After four years of uncertainty — high rates, political dramas, and trade wars — the Canadian real estate market is on a steady path to recovery. Home prices have stabilized in most regions, even decreasing in expensive cities, supply is increasing, and mortgage rates have returned to a healthy level…

After four years of uncertainty — high rates, political dramas, and trade wars — the Canadian real estate market is on a steady path to recovery. Home prices have stabilized in most regions, even decreasing in expensive cities, supply is increasing, and mortgage rates have returned to a healthy level of 3–4%.
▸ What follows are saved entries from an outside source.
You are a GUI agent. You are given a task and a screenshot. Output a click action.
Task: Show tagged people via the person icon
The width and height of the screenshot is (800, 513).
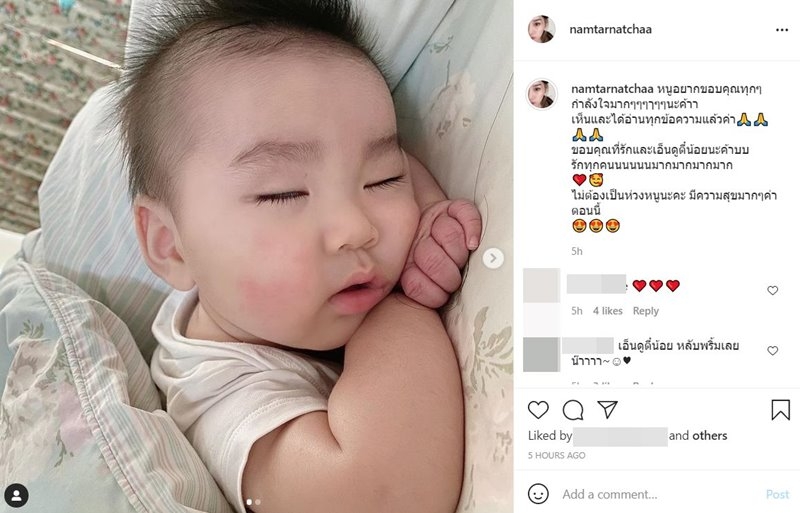(16, 496)
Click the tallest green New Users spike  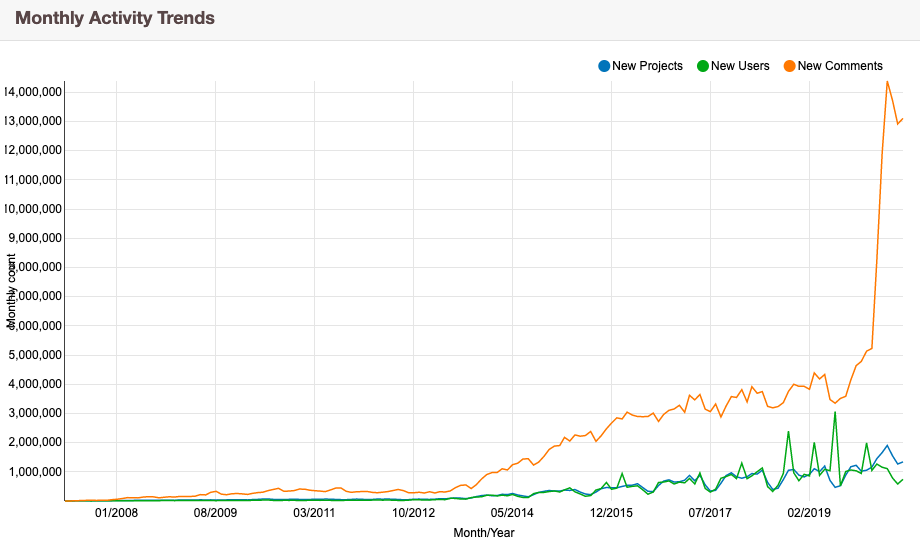835,412
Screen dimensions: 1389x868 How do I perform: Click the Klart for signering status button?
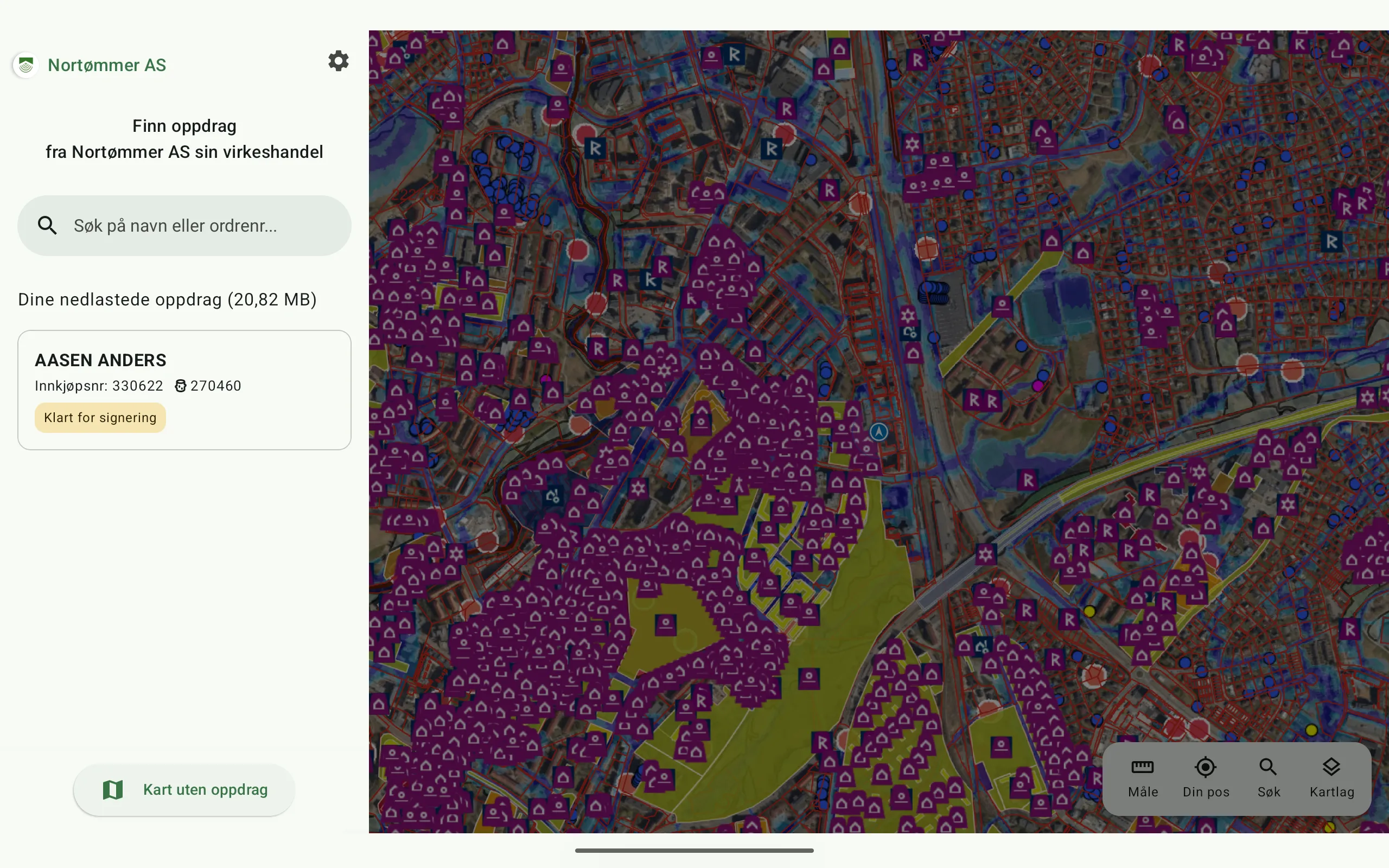click(100, 418)
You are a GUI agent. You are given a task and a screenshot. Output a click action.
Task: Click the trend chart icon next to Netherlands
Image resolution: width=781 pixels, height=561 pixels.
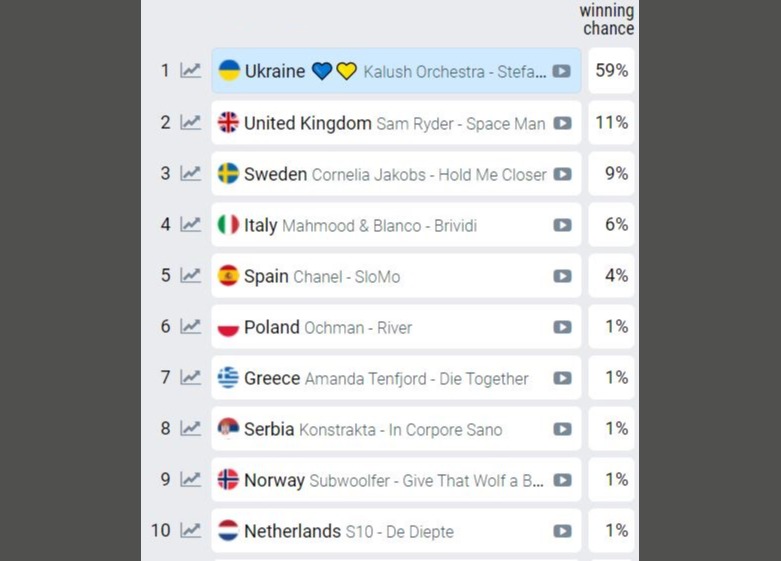click(x=190, y=530)
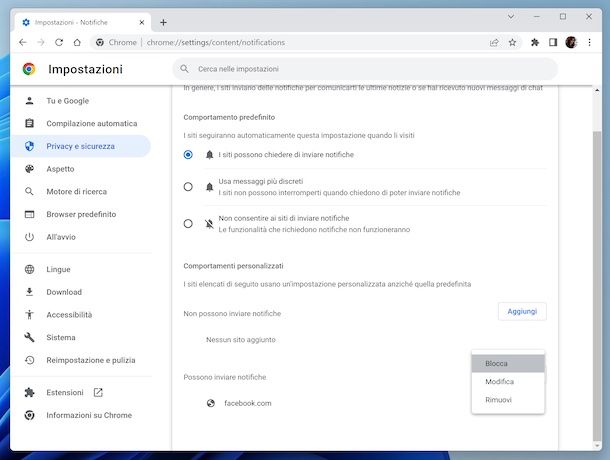Go to the Chrome home page icon
This screenshot has height=460, width=610.
78,42
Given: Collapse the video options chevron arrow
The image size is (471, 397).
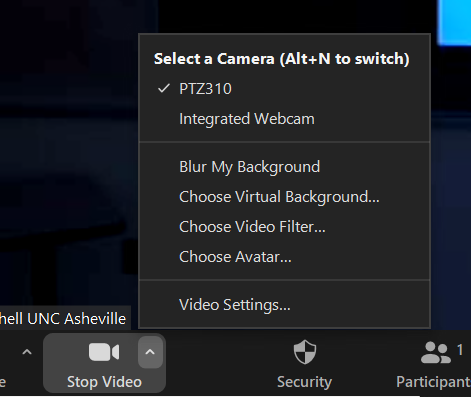Looking at the screenshot, I should coord(150,352).
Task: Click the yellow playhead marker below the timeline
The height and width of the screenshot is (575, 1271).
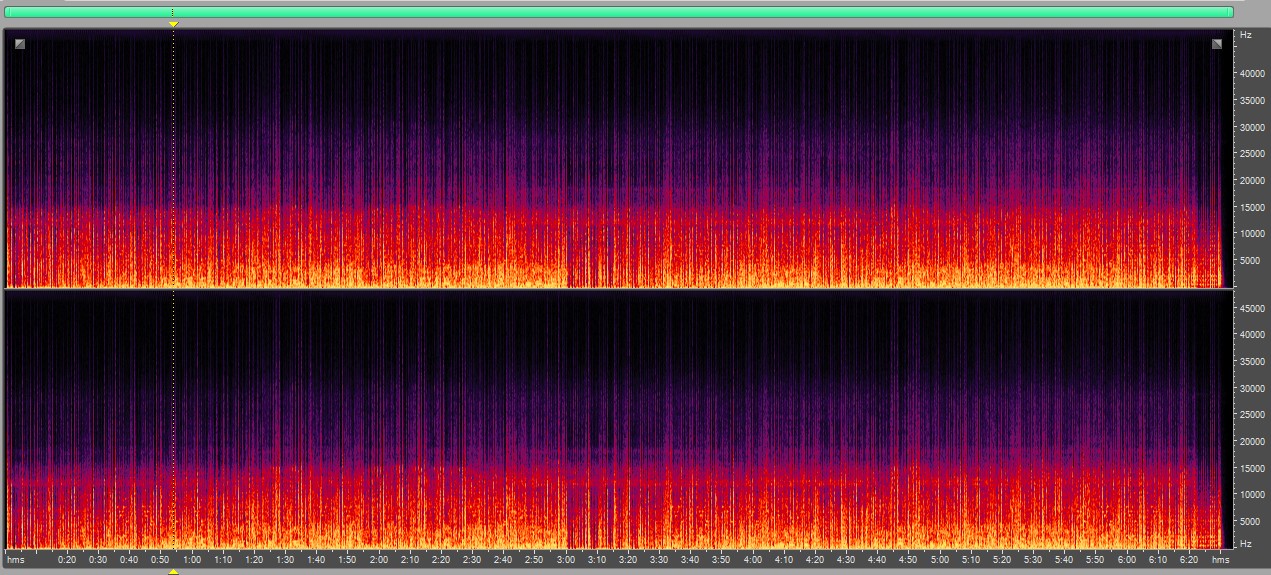Action: [x=173, y=571]
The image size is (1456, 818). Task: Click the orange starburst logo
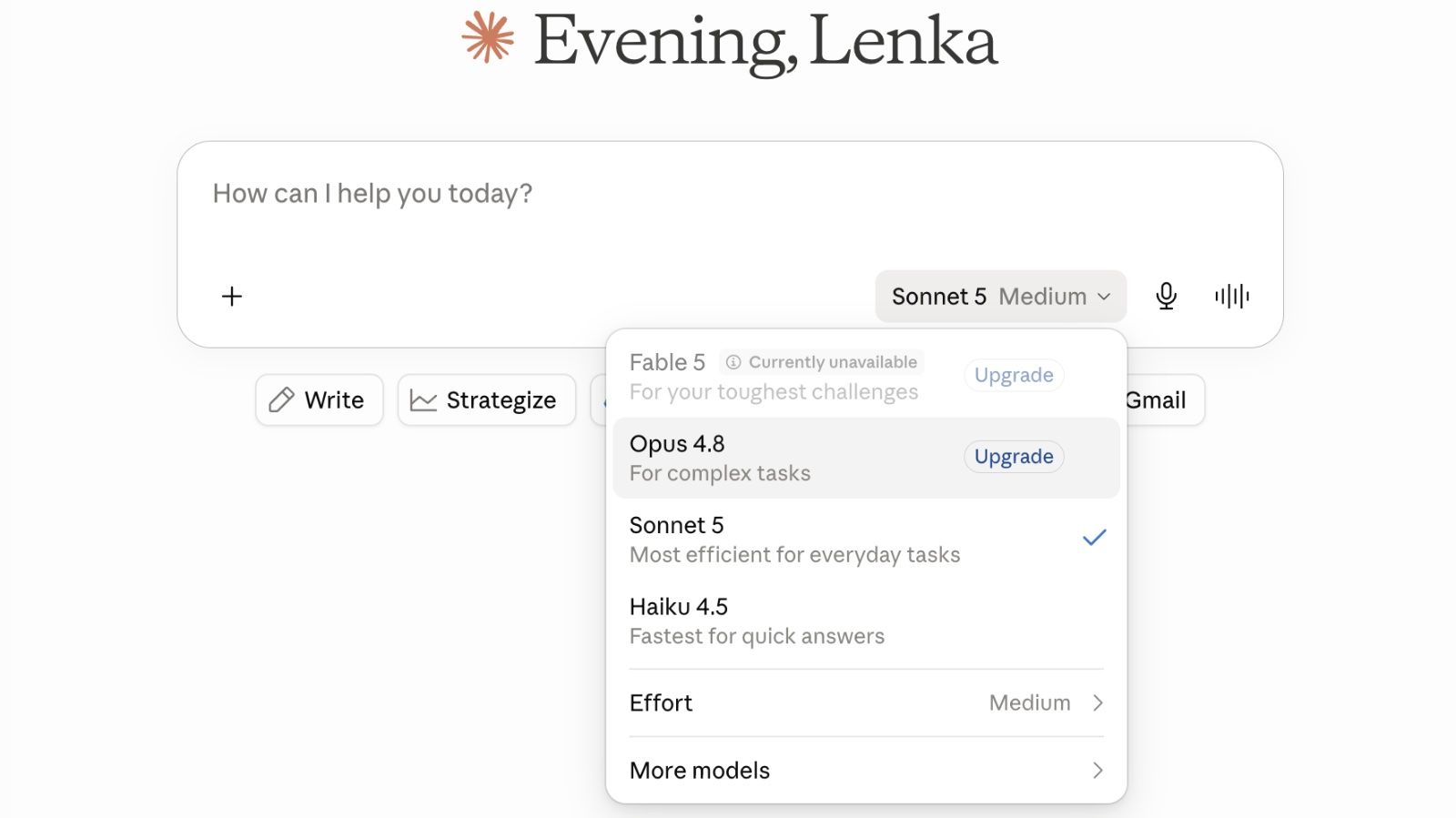click(x=488, y=37)
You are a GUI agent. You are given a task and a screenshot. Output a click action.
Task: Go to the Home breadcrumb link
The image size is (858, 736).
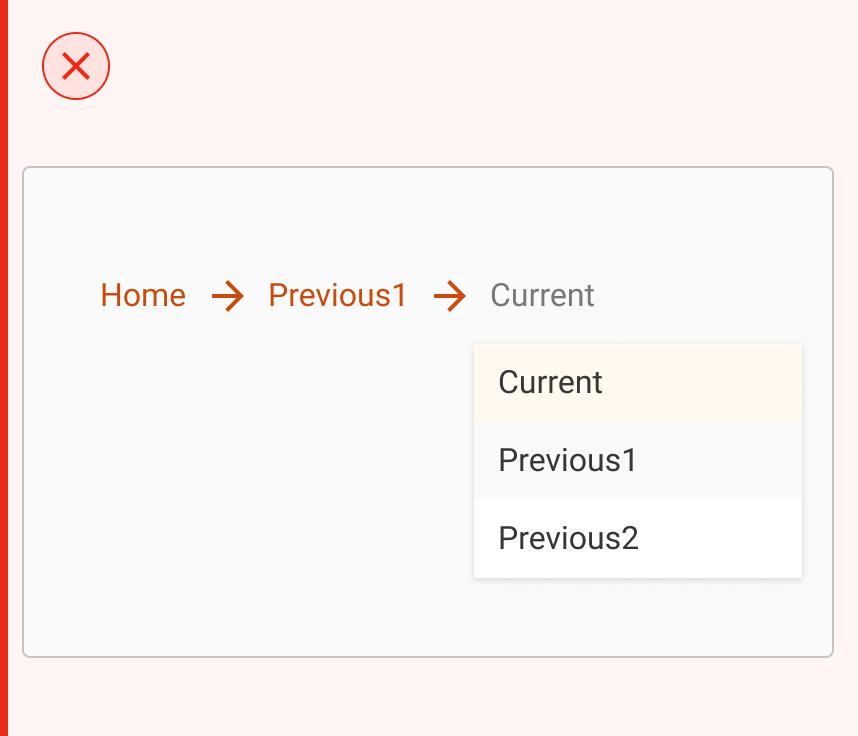[143, 296]
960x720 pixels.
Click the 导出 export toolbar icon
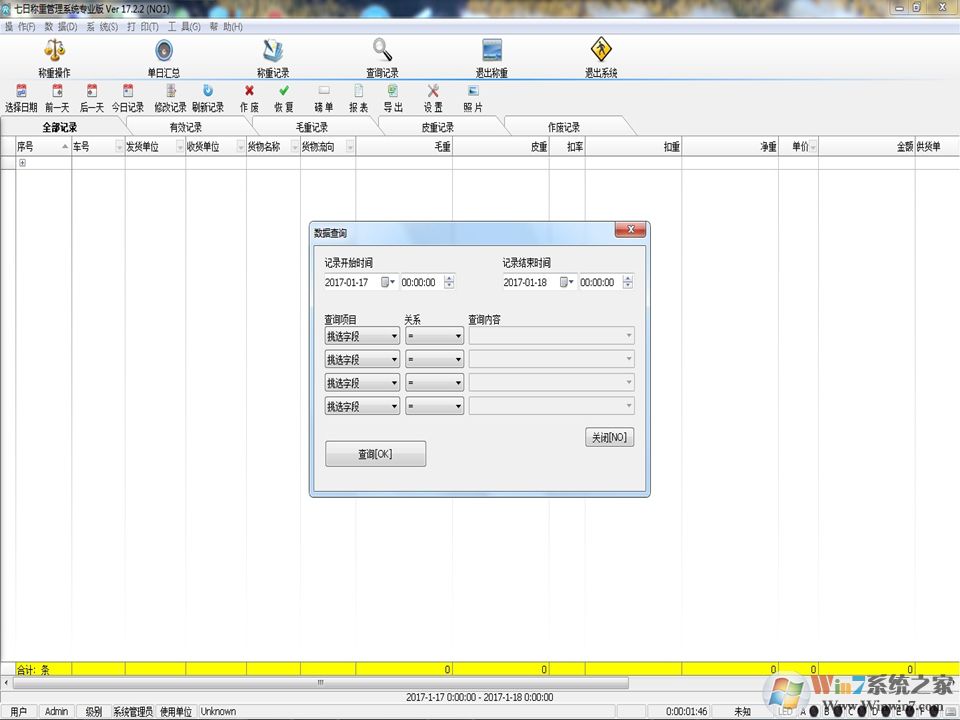click(x=393, y=91)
 However, many buyers are still waiting for the “perfect moment,” missing the window of opportunity, writes the president of Royal LePage in a fresh forecast for 2026.

“The market is moving forward — quietly but surely,” emphasizes the expert. Realtors note the return of young families: “The recession is behind us, it’s time to build.” In recent years, cheap mortgages (below 3%) have become an anomaly of the crises of 2008 and COVID, while current rates are the norm of a balanced economy. The Bank of Canada does not plan to sharply reduce them to avoid inflation.

Price Forecast: Montreal Stable, Quebec City Leads

Royal LePage expects an average price increase of only 1% nationwide in 2026:

  • Single-family homes: +2%.
  • Condos: -2.5% (due to a decrease in immigration and students, which will reduce rental demand).

Regional Highlights:

  • Greater Montreal: +5% — demand is strong despite the correction on the island.
  • Quebec City: +12% — Canada’s leader for the second consecutive year (supply shortage + infrastructure projects).
  • Calgary, Edmonton, Ottawa, Halifax: moderate growth due to affordability.
  • Toronto and Vancouver: single-digit percentage declines — an opportunity for the premium segment.
  • Gatineau: homes +2%, condos -3% (pressure from Ottawa).

For newcomers — a rare window: less competition, more inventory, stability.

Supply is Growing, but Shortage is Chronic

CMHC reports record construction starts in 2025 due to zoning. However, Toronto and Vancouver are slowing down due to project cancellations. The author warns: “We cannot relax — the structural deficit requires years of disciplined building.” Duplexes and townhouses are needed — a balance of density and affordability, as seen in Edmonton and Calgary.

Policy Paves the Way

The stability of the federal government (trust has increased) — an opportunity for reforms. Build Canada Homes (the campaign slogan) — a step forward, but success depends on execution. “The market has done its part, now it’s the government’s turn.”